**ASSIGNMENT**: Reproduce the records verbatim, beginning at their first line and stopping after the line that contains "Looking at the". Leave out the pictures.

Top of RAW DATA

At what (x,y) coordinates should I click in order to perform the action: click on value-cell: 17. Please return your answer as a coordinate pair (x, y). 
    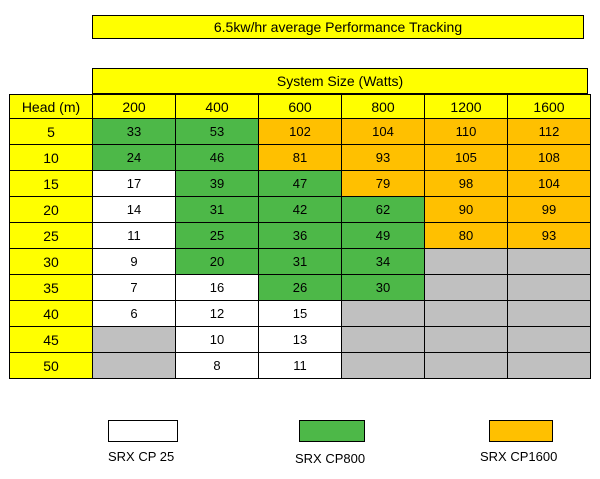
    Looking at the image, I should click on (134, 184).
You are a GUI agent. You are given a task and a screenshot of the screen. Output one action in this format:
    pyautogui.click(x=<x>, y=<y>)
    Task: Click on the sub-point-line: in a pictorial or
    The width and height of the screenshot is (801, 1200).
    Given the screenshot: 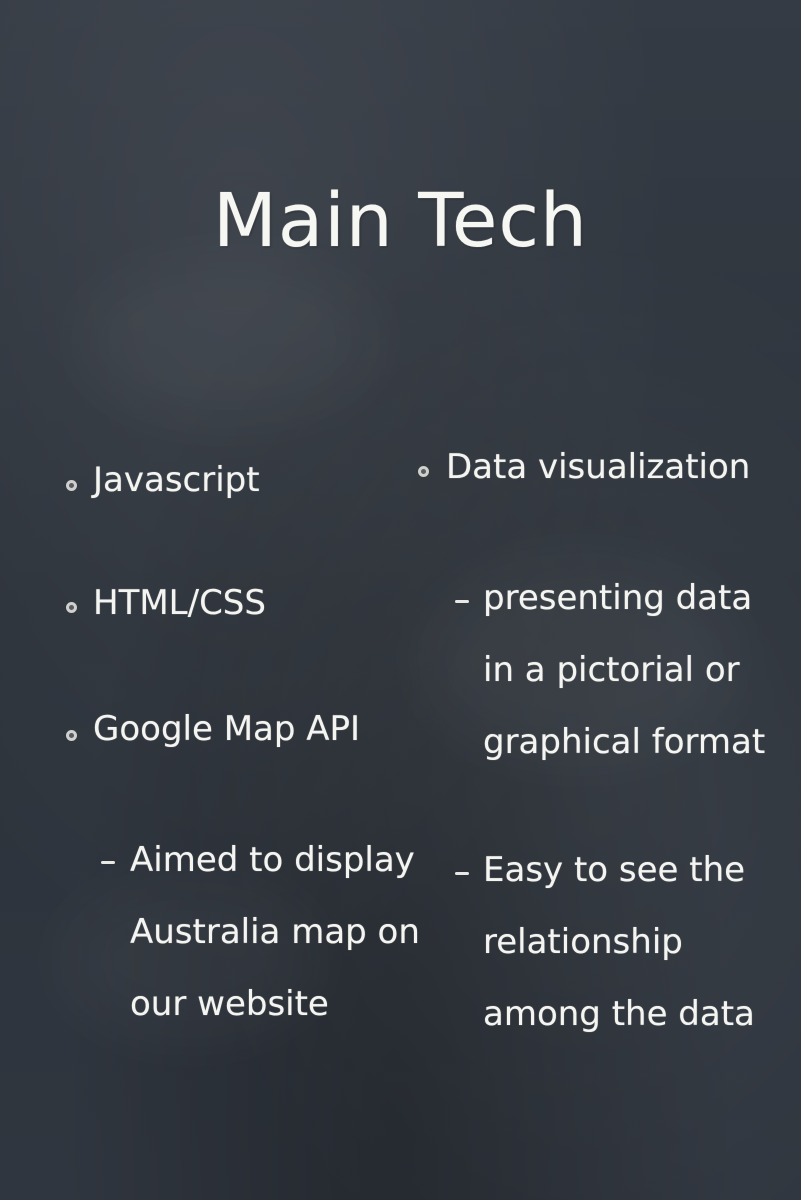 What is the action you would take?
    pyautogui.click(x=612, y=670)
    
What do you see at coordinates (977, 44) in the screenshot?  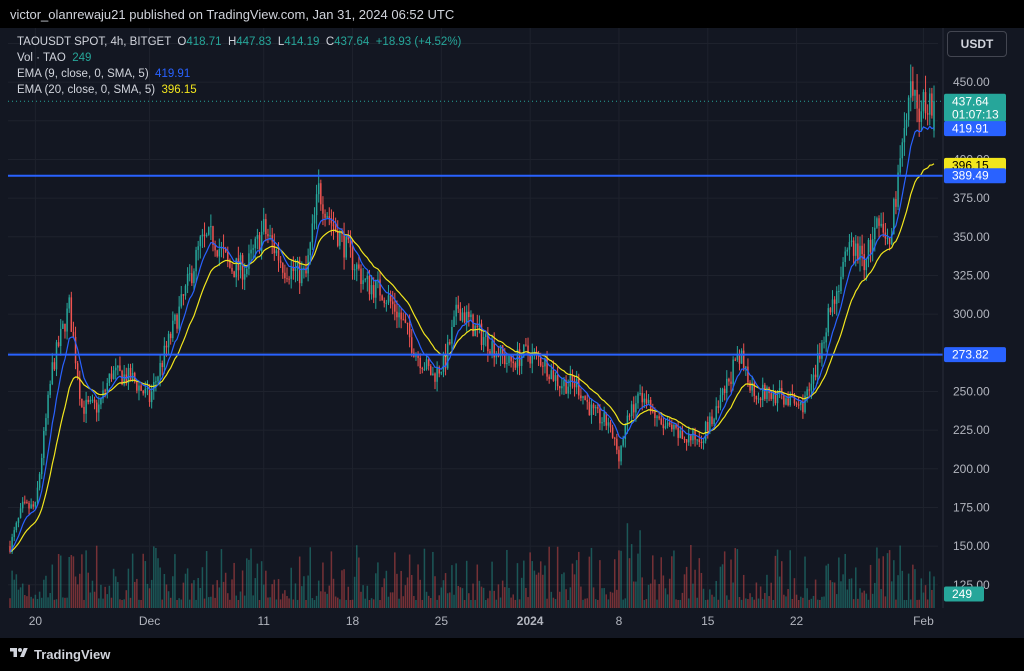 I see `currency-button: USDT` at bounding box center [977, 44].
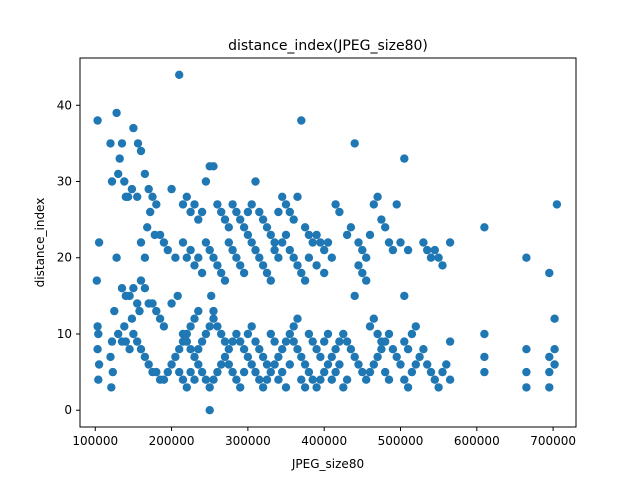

Bottom of RAW DATA

**EXERCISE OUTPUT**:
At what (x,y) coordinates should I click in order to perform the action: click on value-cell: 17. Please return your answer as a coordinate pair (x, y). 
    Looking at the image, I should click on (134, 184).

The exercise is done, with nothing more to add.